• **DOCUMENT**:
The Elms School is a co-educational private boarding prep school located in Colwall, Herefordshire, England. Including its pre-prep department, it caters for children from 2 to 13 years old. The Interim Headmasters for 2022/23 are David Pearce and Jonathan Bungard, who are members of the Boarding Schools Association and the Independent Association of Prep Schools (IAPS); The Elms was one of the IAPS's founding schools.

History
The Elms was founded in 1614 by Humphrey Walwyn of the Worshipful Company of Grocers, and is the oldest prep school still on its original site. The original school house was based on a farmhouse, built in the 1550s, on the edge of the village of Colwall in the lee of the Malvern Hills.

Although it is often referred to as the oldest prep school in the United Kingdom still located on its original site, according to The Rise of the English Prep School, the official inception date of The Elms as a prep school dates back to only 1867.

In 2014 The Elms School celebrated its 400-year anniversary, and named a new dormitory after the late former Prime Minister Margaret Thatcher. It maintains close links with the Grocers' Company, and receives financial assistance from the company's charitable arm.

Facilities
The school has 150 acres of land, including a farm and a large outdoor arena for riding. As of 2013, The Elms was one of 98 schools in the UK with its own farm. The Elms has herds of Hereford cattle and Gloucester Old Spot pigs, which pupils help to tend, and show at county agricultural shows. Meat from the farm is served in the school canteen and sold to parents. Each class is responsible for tending a garden, and fruits and vegetables they grow are also used in the school kitchens.

Pupils may stable their own ponies at the school. The equestrian programme includes hunting. The school has its own puppy show, where children learn to judge hounds. In 2019, an annual hunt meeting at The Elms School was cancelled due to controversy on social media.

The school also has a sports hall, theatre, swimming pool, astroturf, and science laboratories, as well as sports fields.

• **GIVEN DATA**:
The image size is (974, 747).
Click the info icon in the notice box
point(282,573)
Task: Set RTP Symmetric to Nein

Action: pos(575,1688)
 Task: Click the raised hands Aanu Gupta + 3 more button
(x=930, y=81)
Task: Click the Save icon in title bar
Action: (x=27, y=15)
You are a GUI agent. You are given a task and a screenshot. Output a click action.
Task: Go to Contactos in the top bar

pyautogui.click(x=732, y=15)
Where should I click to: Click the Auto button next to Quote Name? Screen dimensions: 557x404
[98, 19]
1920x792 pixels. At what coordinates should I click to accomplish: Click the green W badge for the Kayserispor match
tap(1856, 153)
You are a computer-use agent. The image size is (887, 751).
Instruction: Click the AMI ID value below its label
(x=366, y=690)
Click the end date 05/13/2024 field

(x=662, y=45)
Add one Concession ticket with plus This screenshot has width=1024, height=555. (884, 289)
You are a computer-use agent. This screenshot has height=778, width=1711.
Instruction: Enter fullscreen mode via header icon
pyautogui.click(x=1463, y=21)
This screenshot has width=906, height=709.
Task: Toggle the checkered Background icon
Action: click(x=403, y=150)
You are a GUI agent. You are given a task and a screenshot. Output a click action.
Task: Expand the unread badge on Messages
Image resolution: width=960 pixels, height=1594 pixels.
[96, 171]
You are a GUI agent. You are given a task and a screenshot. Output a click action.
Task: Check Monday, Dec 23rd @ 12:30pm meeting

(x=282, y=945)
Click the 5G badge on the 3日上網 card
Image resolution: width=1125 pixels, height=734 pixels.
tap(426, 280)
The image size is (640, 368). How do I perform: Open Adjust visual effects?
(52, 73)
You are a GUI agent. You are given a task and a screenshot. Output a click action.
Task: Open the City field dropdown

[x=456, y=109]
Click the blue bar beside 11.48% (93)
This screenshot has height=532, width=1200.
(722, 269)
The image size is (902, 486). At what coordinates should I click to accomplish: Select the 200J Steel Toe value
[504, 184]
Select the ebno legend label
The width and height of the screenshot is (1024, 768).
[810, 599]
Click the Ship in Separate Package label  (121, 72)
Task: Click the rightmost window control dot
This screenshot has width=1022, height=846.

• **REQUIREMENT A**: Rewrite the stretch from "Although it is" through "company's charitable arm." in the text on The Elms School, substituting "boarding house" for "dormitory".
• **REQUIREMENT B**: According to the text on The Elms School, who founded the school?

• **WRITTEN RESPONSE A**:
Although it is often referred to as the oldest prep school in the United Kingdom still located on its original site, according to The Rise of the English Prep School, the official inception date of The Elms as a prep school dates back to only 1867.

In 2014 The Elms School celebrated its 400-year anniversary, and named a new boarding house after the late former Prime Minister Margaret Thatcher. It maintains close links with the Grocers' Company, and receives financial assistance from the company's charitable arm.

• **WRITTEN RESPONSE B**: Humphrey Walwyn of the Worshipful Company of Grocers founded the school.